Aniversários, casamentos, dias especiais, almoços comunitários, reuniões formais e informais, trabalhos com crianças – a igreja está presente em todos esses momentos. Por exemplo, é muito comum as igrejas realizarem a "Escola Bíblica de Férias". Por uma semana, nas férias, as igrejas abrem suas portas e acolhem crianças da comunidade, proporcionando atividades durante o dia todo ou meio período. Imagina que "mão na roda" isso é para quem tem filho e trabalha fora.
Nas igrejas, o crente encontra, de forma extremamente acessível, possibilidades que são difíceis de encontrar "no mundo". Tem música para cantar, para todas as idades.

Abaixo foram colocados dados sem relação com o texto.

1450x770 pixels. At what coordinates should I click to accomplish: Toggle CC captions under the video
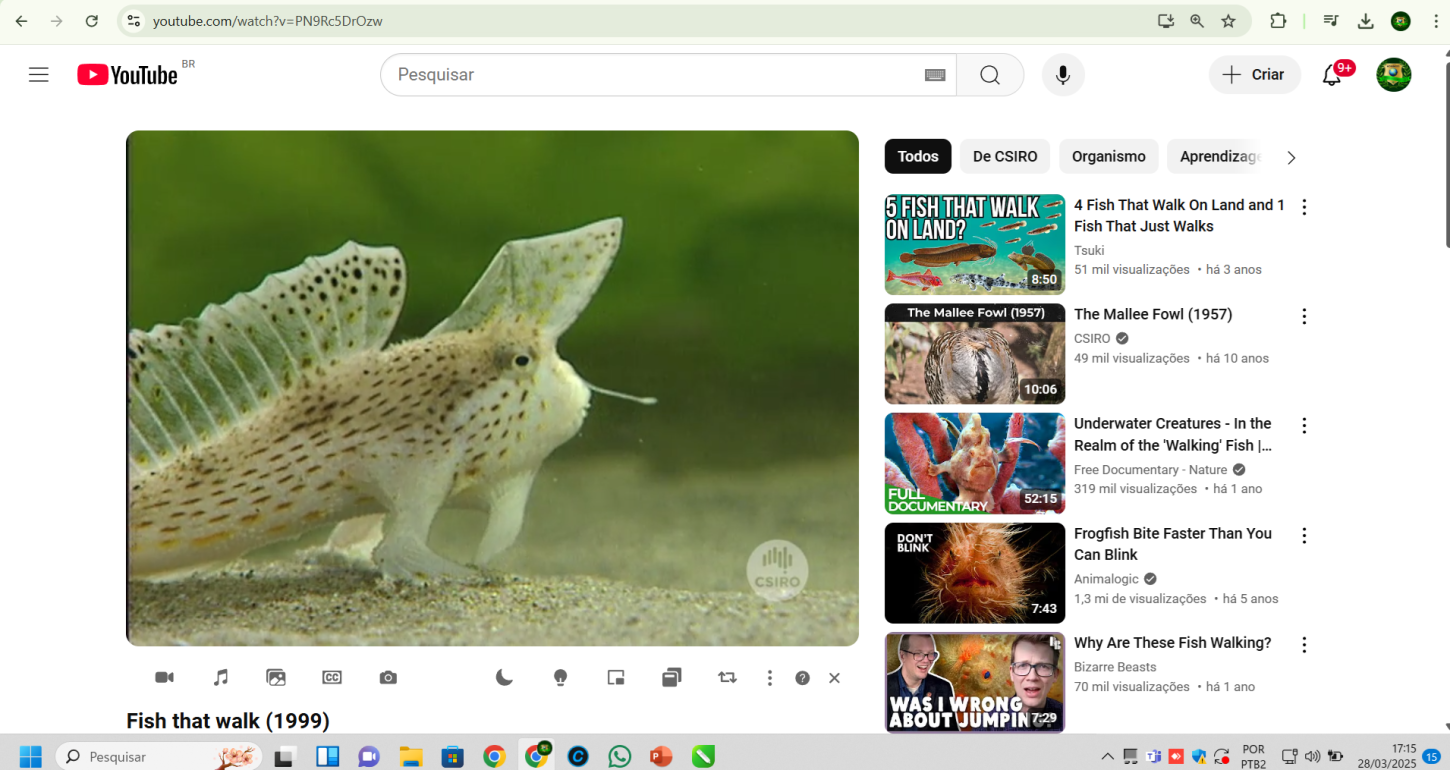pos(332,678)
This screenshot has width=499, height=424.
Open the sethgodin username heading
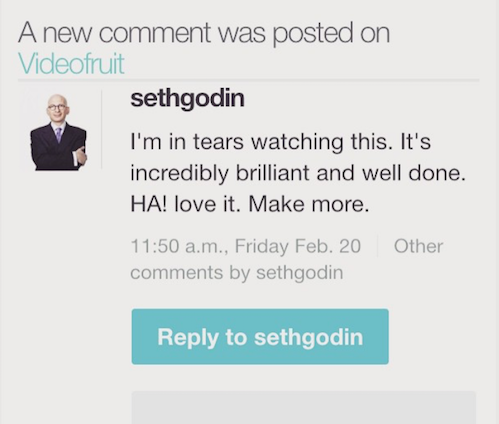point(187,99)
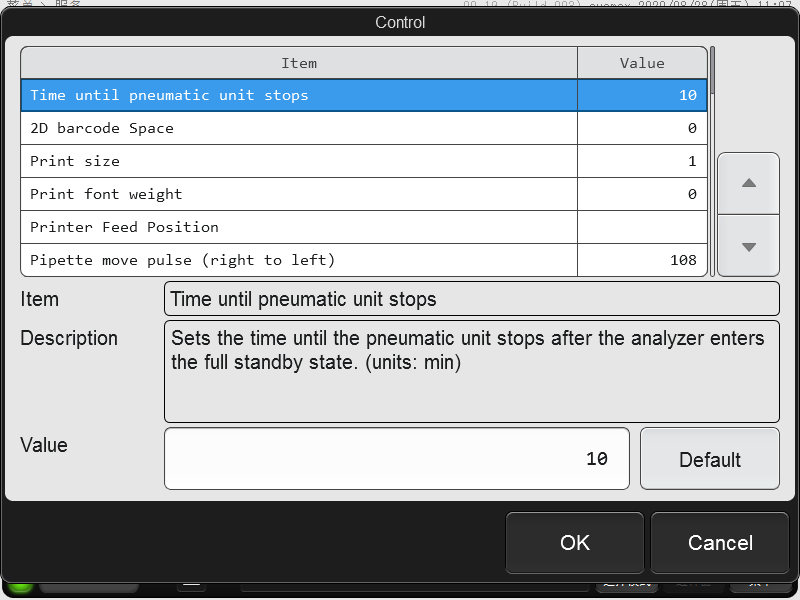Click the empty Printer Feed Position value cell
Image resolution: width=800 pixels, height=600 pixels.
(x=642, y=227)
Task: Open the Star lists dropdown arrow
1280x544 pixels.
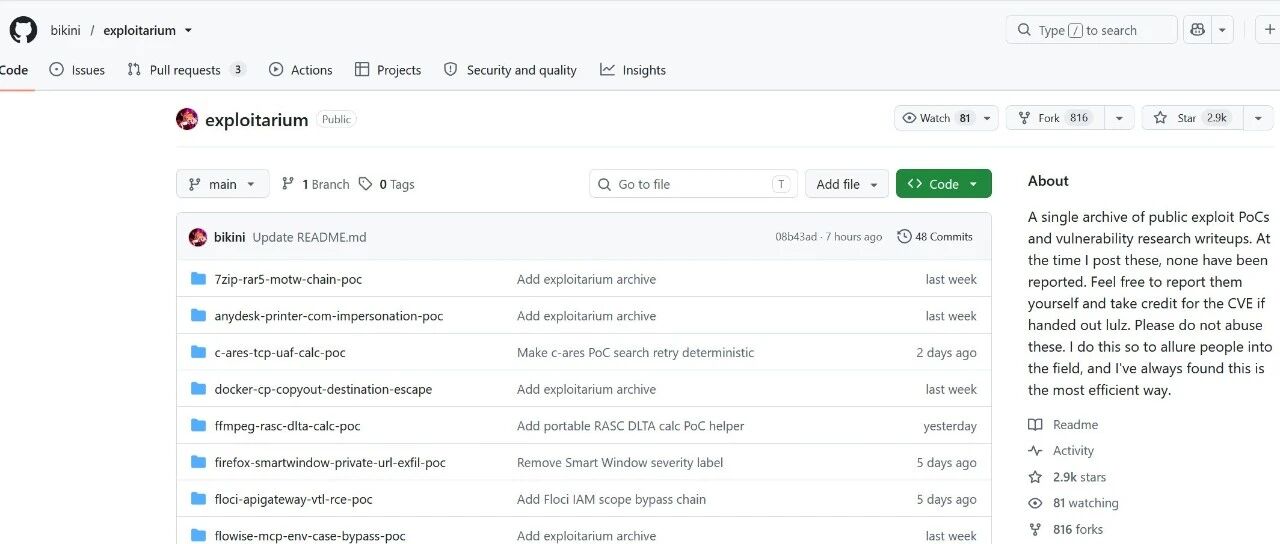Action: click(1258, 118)
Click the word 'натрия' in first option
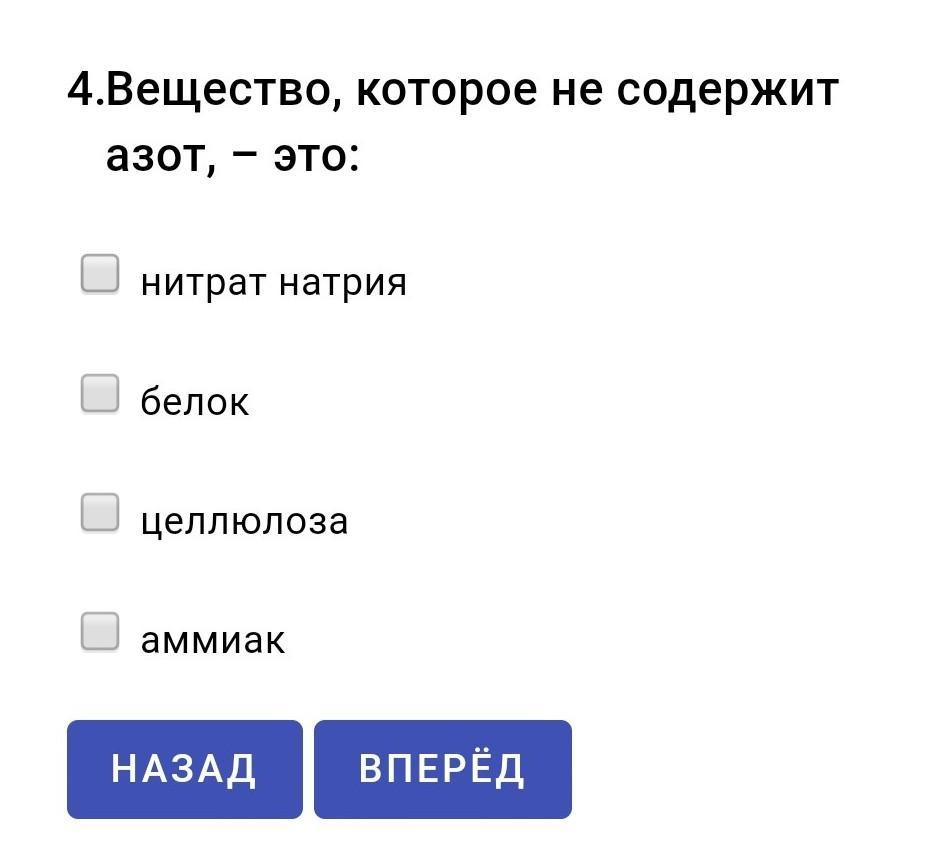 click(343, 283)
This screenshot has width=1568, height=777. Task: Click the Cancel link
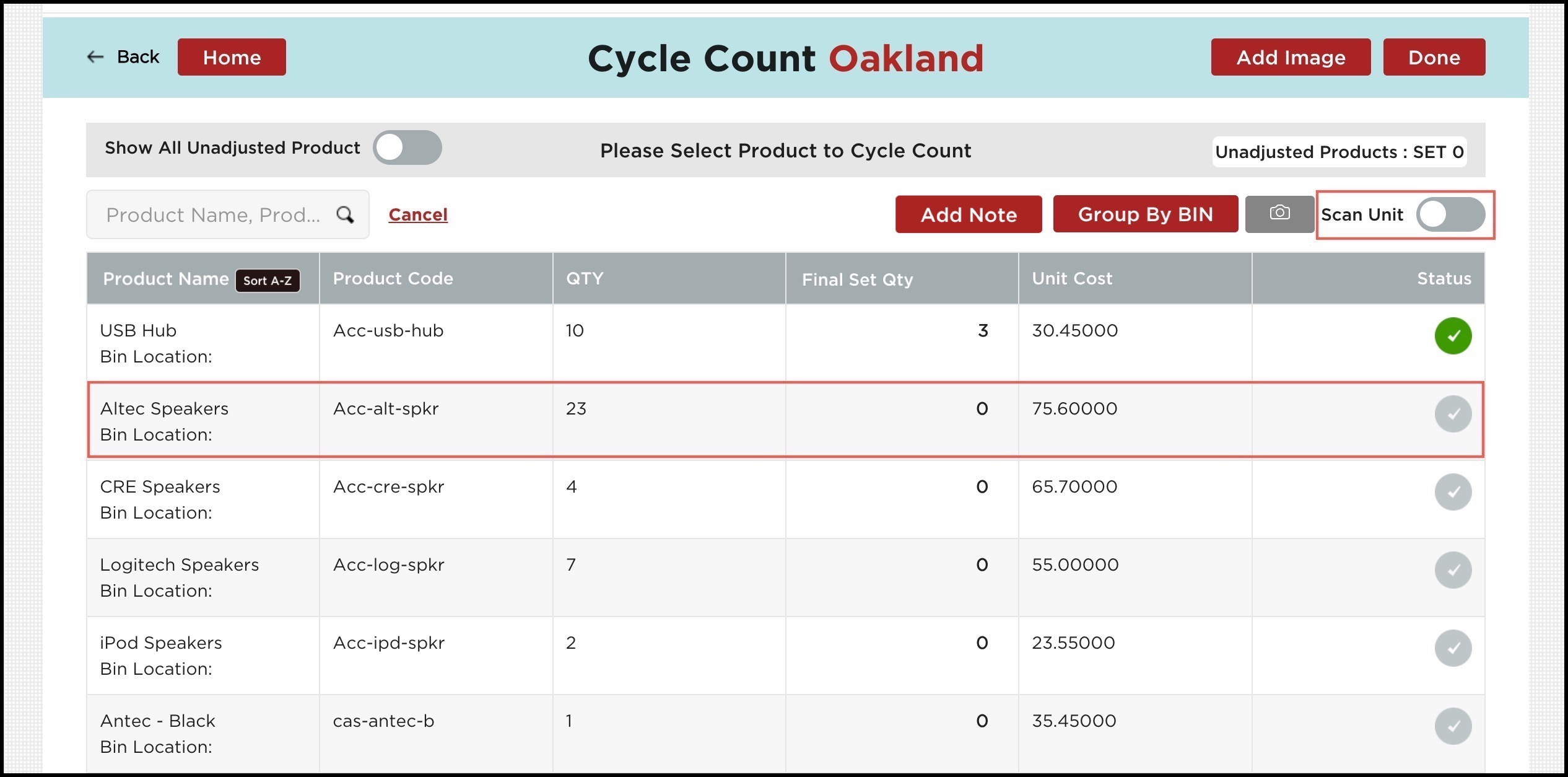[417, 215]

Os corais e grupos musicais ensaiam e se apresentam. Há instrumentos musicais que podem ser tocados e aprendidos. Tem teatro para diversas ocasiões, como Páscoa, Natal, Dia dos Pais, Dia das Mães, e qualquer outra data relevante ou inventada. Há possibilidade de aprender a ser professor ou professora, cozinhar para 100, 200 pessoas – eu aprendi. E fora dos trabalhos "espirituais", sempre há uma classe de alfabetização de adultos, uma de pintura em tecido, uma de arte com sucata ou bijuteria.
O crente sempre tem comemoração de aniversário. As pessoas são importantes na igreja. O pastor, que é o líder, aperta a mão de todos, visita as casas, por mais humildes que sejam. Então, aí entra o "para o mal". Como é que você, humilde, desimportante para o "mundo", cujos filhos aprenderam a tocar piano ou violão na igreja, que teve sua sogra doente visitada pela comunidade, que carregou a alça do caixão do seu tio, como é que você não vai seguir o conselho desse líder na hora da eleição?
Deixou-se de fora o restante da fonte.